## Text provided:
October 12, 2013

Homeschool Field Trips

We've been on a few cool field trips lately and I've completely neglected to share them because of a short little bout with what I'm calling blogger psychosis, which I will certainly write about in a separate post because it kind of cracks me up, but it's completely unrelated to these great outings we've been on so I'll save it.

Last Friday we went with a group of friends to the Masonic Temple in Salt Lake City and it was not at all what I was expecting, but totally cool.  The building is completely unique in that it has large rooms decorated to the nines in different time period styles.  I thought we were going to learn a lot about Masonic tradition and about the time periods and what stylistic elements were in each and why.  And I guess we got a bit of that.  Mostly, though, I think we got a feeling of being in a different world.  A world with secret, but seemingly noble ideals and a world suspended in time.  

We started in a room that looked like maybe it could have been in the White House with all of the stuffy paintings of people who apparently did something important enough to be immortalized in oils.  I think you have to be a Mason to appreciate the full significance there.  Anyway, it was pretty fancy shmancy.  That formal feel didn't stop these boys from a game of Rock, Paper, Scissors while they waited for our guide to arrive on scene.

The Egyptian room is what prompted this entire field trip.  While we were studying ancient Egypt, we saw the 2 sphinxes out front of the building and pulled over to have a little photo session with them.  When I mentioned that to our friend who is currently becoming a Mason, he said that he thought there was a room inside that was Egyptian themed and that maybe we could go in.  I looked online and lo and behold,  there was all kinds of neat historical stuff in there!

This was my favorite thing.  Every room that is an official Masonic meeting room in the building has one of these staircases, each with three sections.  The bottom three steps have symbols for stages of life, then there are steps for the senses, and finally for each of the liberal arts.  Each step is associated with a lecture that they memorize as they become a Mason - at least this is my understanding after listening to our guide explain it.

## Work to do:
(A) In the blog post about the Masonic Temple field trip, what game did the boys play while they waited for the guide?
(B) From the blog post about the Masonic Temple field trip, reproduce verbatim the stretch from "We started in" through "arrive on scene.".

## Data:

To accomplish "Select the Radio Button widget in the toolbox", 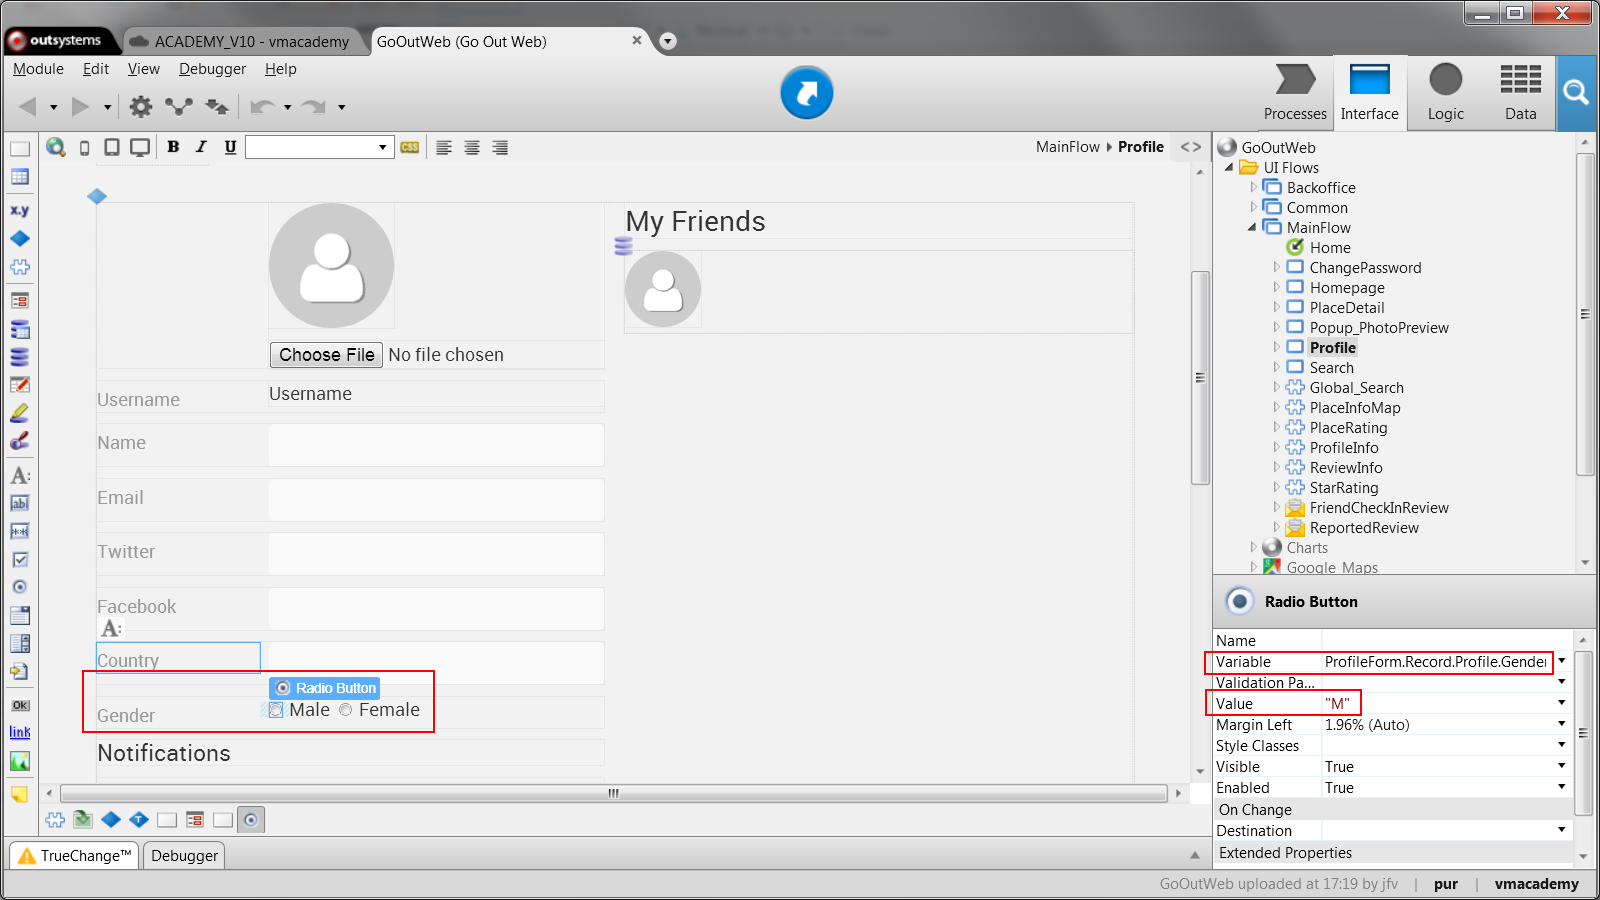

## Answers to the tasks:
(A) Rock, Paper, Scissors.

(B)
We started in a room that looked like maybe it could have been in the White House with all of the stuffy paintings of people who apparently did something important enough to be immortalized in oils.  I think you have to be a Mason to appreciate the full significance there.  Anyway, it was pretty fancy shmancy.  That formal feel didn't stop these boys from a game of Rock, Paper, Scissors while they waited for our guide to arrive on scene.